** Opening Source records block **

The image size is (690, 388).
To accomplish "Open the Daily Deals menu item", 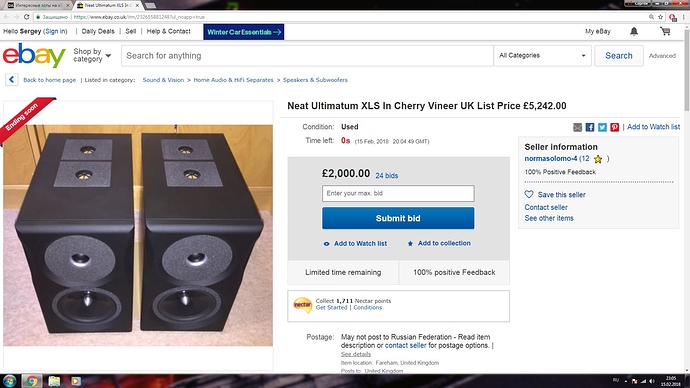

** Closing Source records block **
** Opening Source records block **

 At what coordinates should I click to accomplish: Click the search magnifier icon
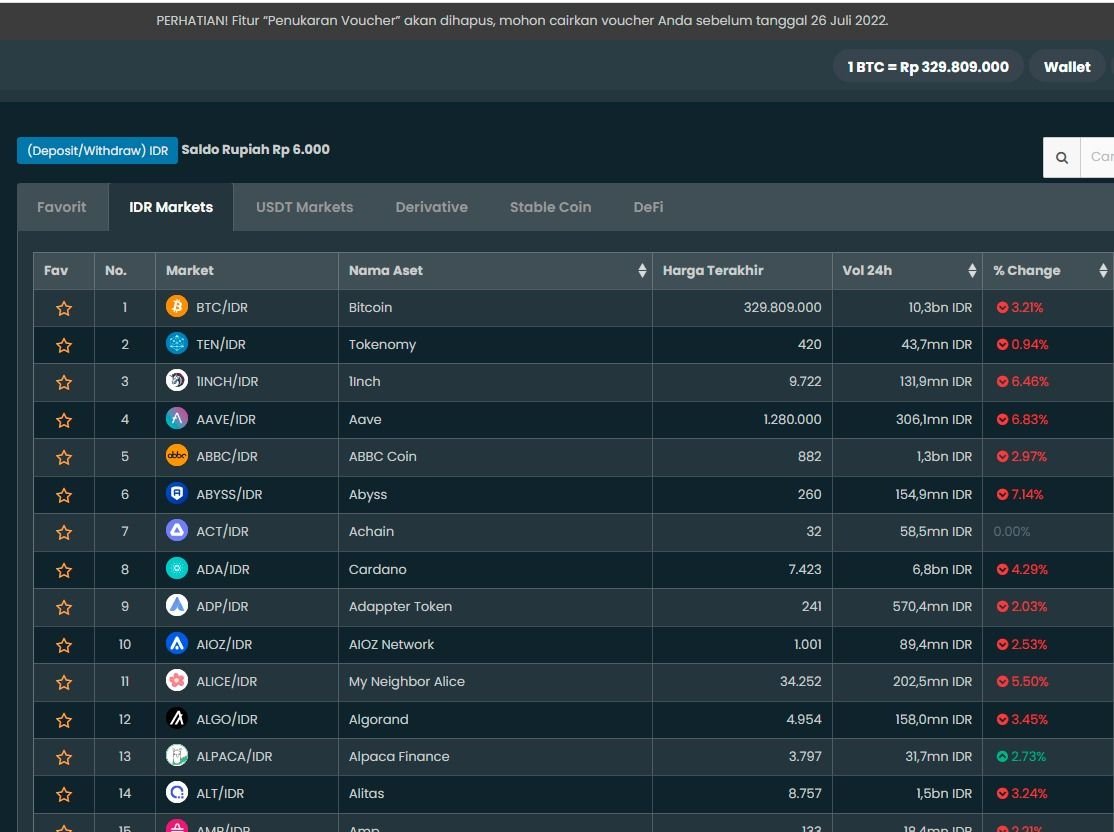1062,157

** Closing Source records block **
** Opening Source records block **

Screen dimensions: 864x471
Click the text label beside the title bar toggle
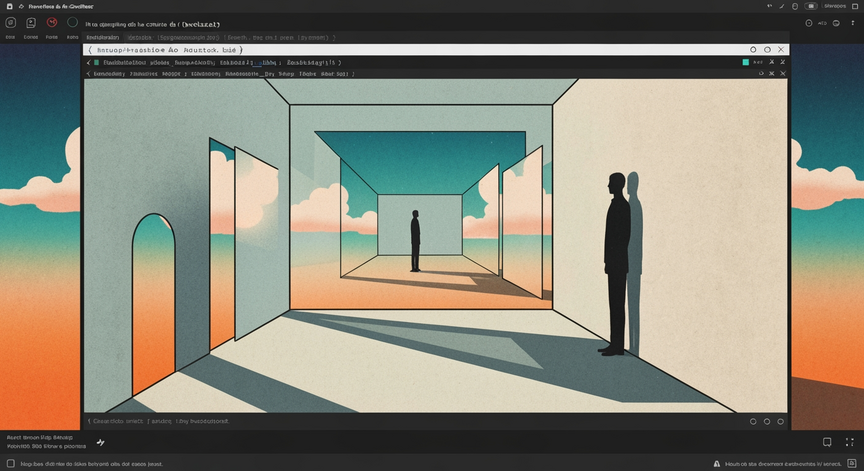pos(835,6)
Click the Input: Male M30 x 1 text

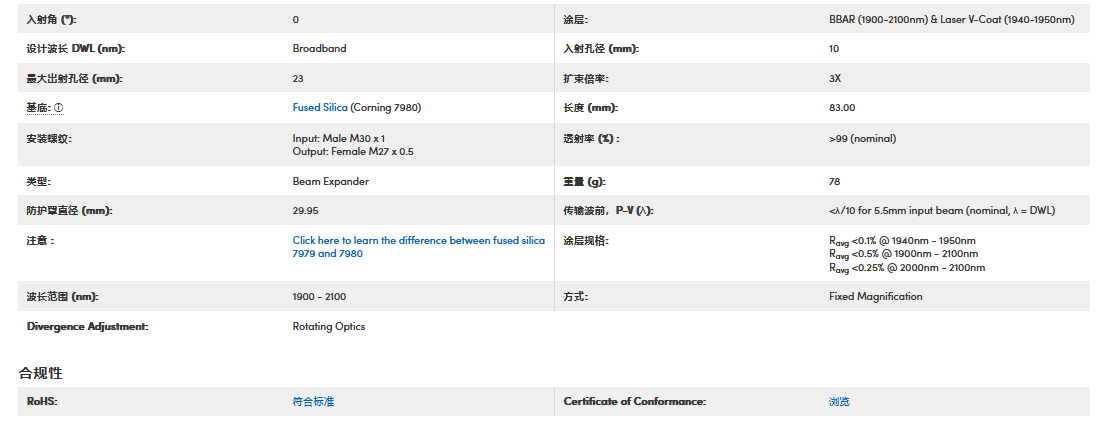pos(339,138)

** Closing Source records block **

Set down, exactly as written above, each line from the one with "The image size is (690, 388)." through the one with "the Daily Deals", and skip the pictures.

The image size is (690, 388).
To accomplish "Open the Daily Deals menu item", 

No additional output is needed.